(Tasks to perform)
(A) In the passage about Reynolds's memoir, who cashed the pay cheques issued to the Paddy Murphy character?
(B) Pick up the passage about Reynolds's memoir after its last sentence and carry it forward.

(Page excerpt)
-=-=-
In one portion of his memoir he writes about a Paddy Murphy who allegedly worked from Northern Ireland for the Irish Press Group in the 1960s.
His Dublin bosses were so impressed that they called him down to appoint him to a staff job.
Apparently this "Paddy Murphy" was a nom de plume for Reynolds himself who had been writing Murphy's copy to supplement his salary - the pay cheques for the Murphy character being cashed by a friendly bookmaker.
It was no coincidence that the fictitious Paddy Murphy suddenly died of a heart attack, to protect his inventor Reynolds who then had difficulty in preventing his Dublin editor from travelling north for the "funeral". The story sounds surreal, but in those distant days of journalism, anything might have been possible.
In a review of the book, Irish Times journalist Gerry Moriarty wrote: "It is a cracking read, teeming with wit, great yarns and a finally sobering awareness of how his drinking was a form of slow suicide. Reynolds tells his stories with a craftsman's pitch: funny when appropriate, serious when dealing with the horrors of the Troubles, light yet quietly profound and self-aware when dealing with how alcohol almost killed him."
-=-=-
(Data extracts)
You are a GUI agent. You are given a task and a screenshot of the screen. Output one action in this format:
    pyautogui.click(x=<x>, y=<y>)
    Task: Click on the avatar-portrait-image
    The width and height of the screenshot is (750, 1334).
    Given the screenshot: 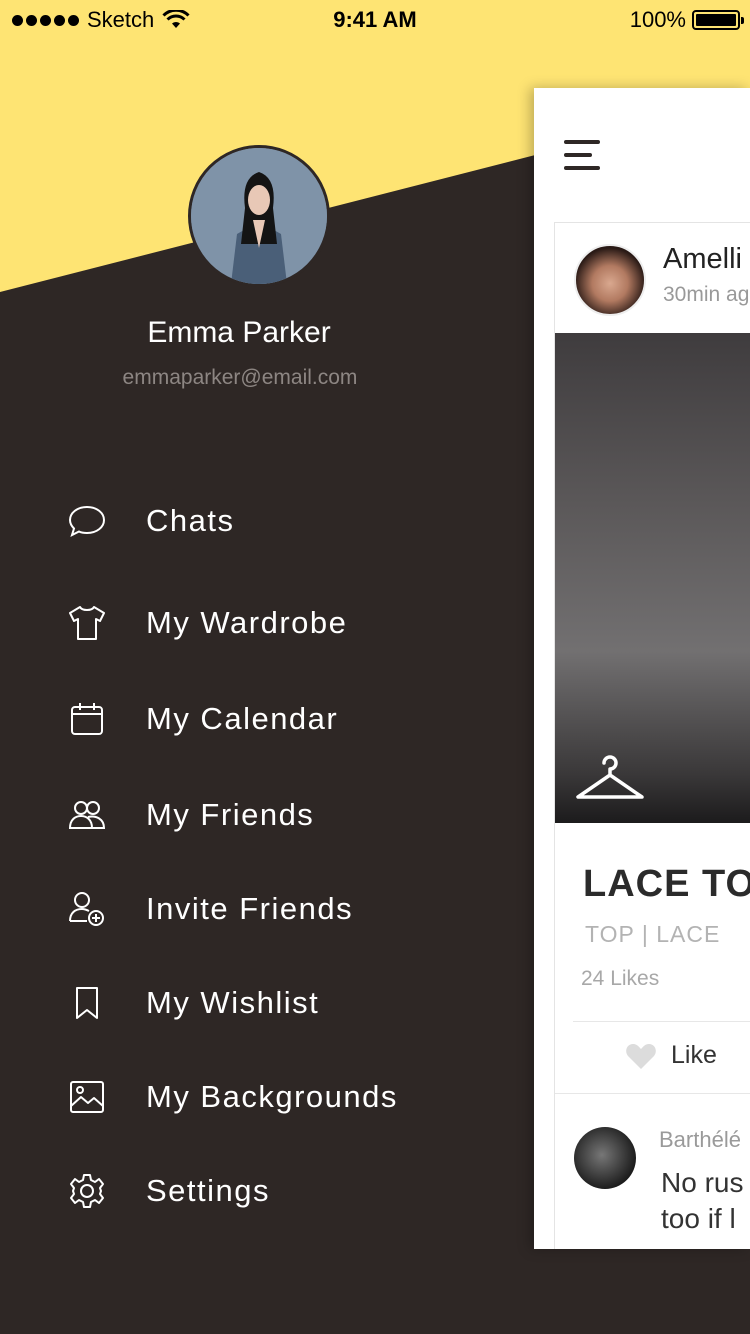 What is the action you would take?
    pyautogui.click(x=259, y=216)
-=-=-
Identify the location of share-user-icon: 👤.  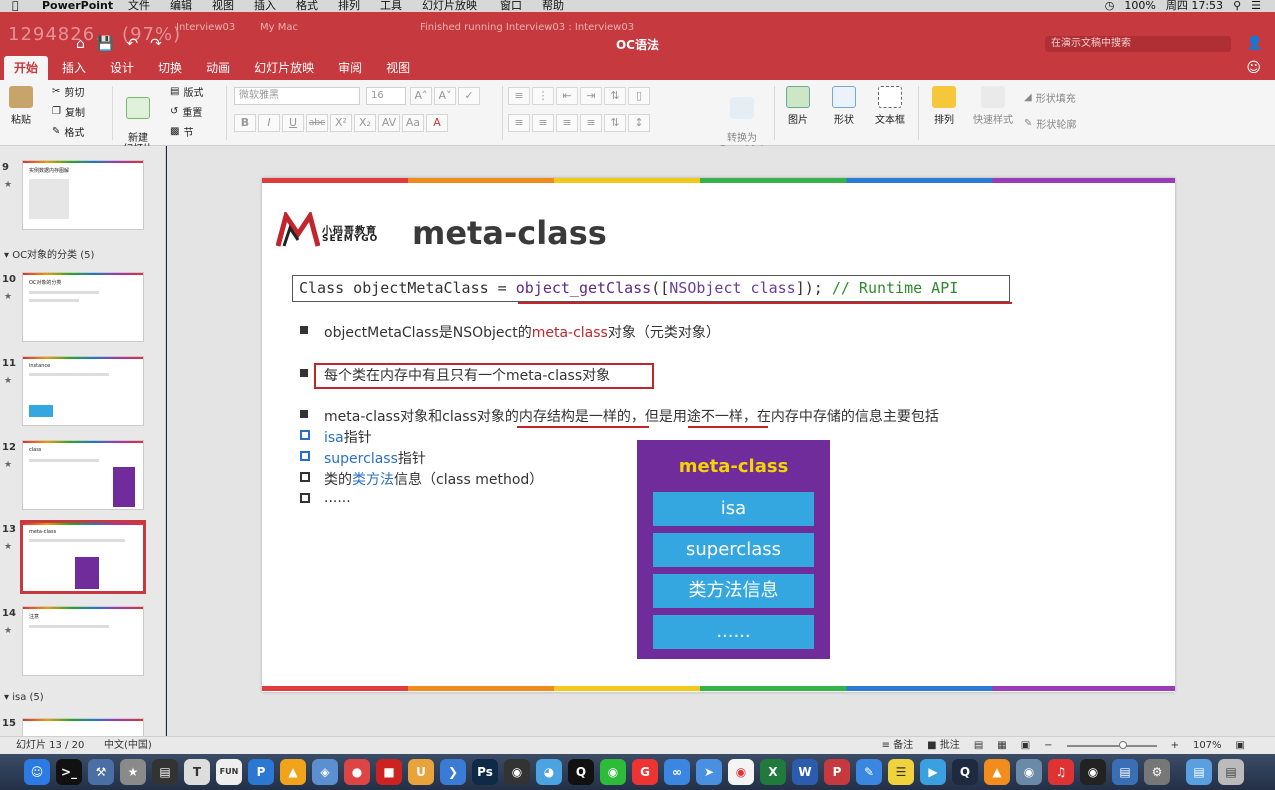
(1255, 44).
-=-=-
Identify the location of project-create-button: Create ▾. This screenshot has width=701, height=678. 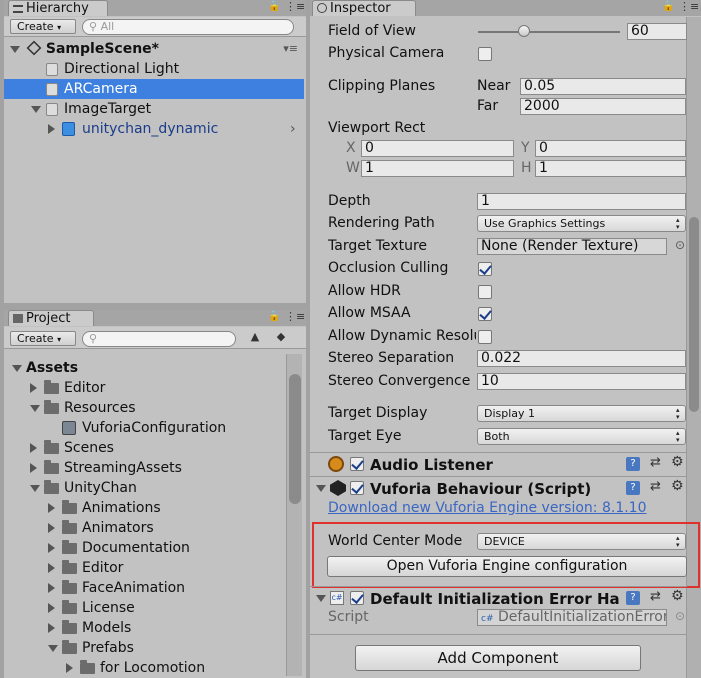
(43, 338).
-=-=-
(Answers to the exercise)
(A) A friendly bookmaker.

(B)
No doubt some of Paddy Reynolds' stories gained in the telling, but his memoirs gave a picture of a world of colourful print journalism that has long disappeared.
Mr Reynolds died peacefully at his home in north Belfast on December 28 "surrounded by his loving family".
He was predeceased by his wife Enda, and survived by daughters Anne, Pauline, Joanie and Colette. His Requiem Mass will take place tomorrow at 10am in the St Therese of Lisieux Church, Somerton Road, Belfast, followed by interment at Carnmoney Cemetery.